Stage 3: Political collapse. Faith that “the government will take care of you” is lost. As official attempts to mitigate widespread loss of access to commercial sources of survival necessities fail to make a difference, the political establishment loses legitimacy and relevance.

Stage 4: Social collapse. Faith that “your people will take care of you” is lost, as local social institutions, be they charities or other groups that rush in to fill the power vacuum run out of resources or fail through internal conflict.

Stage 5: Cultural collapse. Faith in the goodness of humanity is lost. People lose their capacity for “kindness, generosity, consideration, affection, honesty, hospitality, compassion, charity” (Turnbull, The Mountain People). Families disband and compete as individuals for scarce resources.

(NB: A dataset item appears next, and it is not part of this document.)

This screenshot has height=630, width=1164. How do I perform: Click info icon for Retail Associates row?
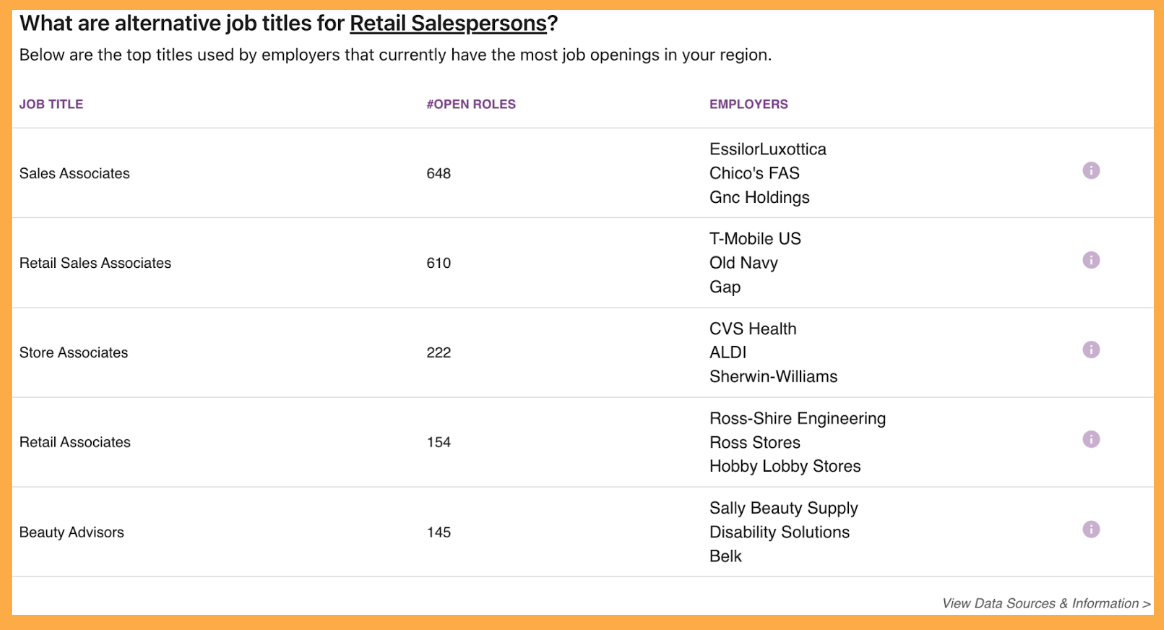(1091, 439)
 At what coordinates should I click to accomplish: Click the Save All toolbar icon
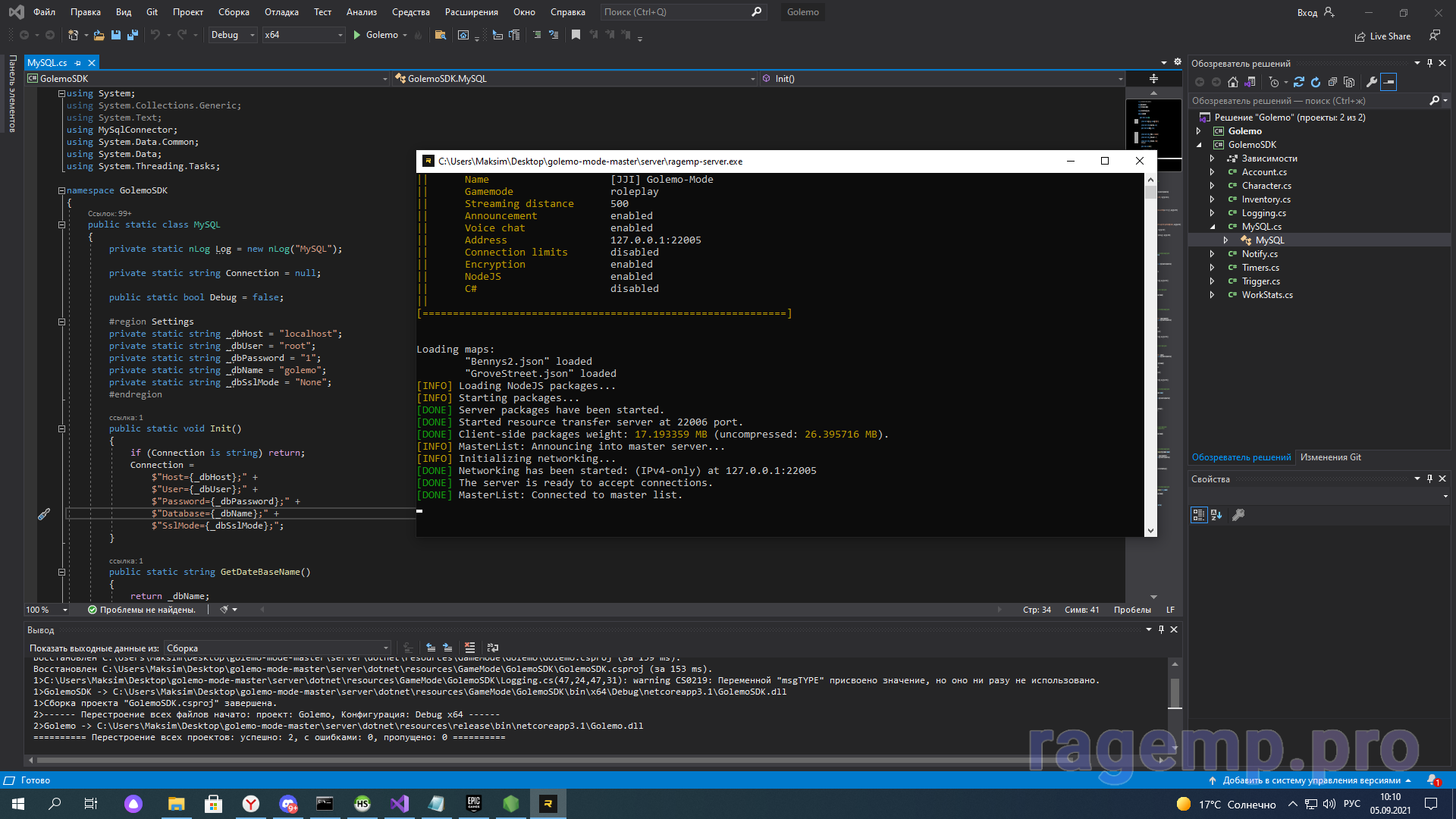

The new motto becomes “May you die today so that I die tomorrow” (Solzhenitsyn, The Gulag Archipelago). There may even be some cannibalism.

is it too late for change?  Who knows…  but I do know that if we continue down the path that we are going down now, America WILL fall!  And I also know I can’t do shit by myself!

…and that my friends, is what is wrong with our world!



One thought on “Social Collapse

  1. Very interesting read. While I may not agree with all the details, I do agree with one thing: the absolute lack of thinking in America. I read somewhere that 63 percent of young adults in America cannot locate Iraq on a map.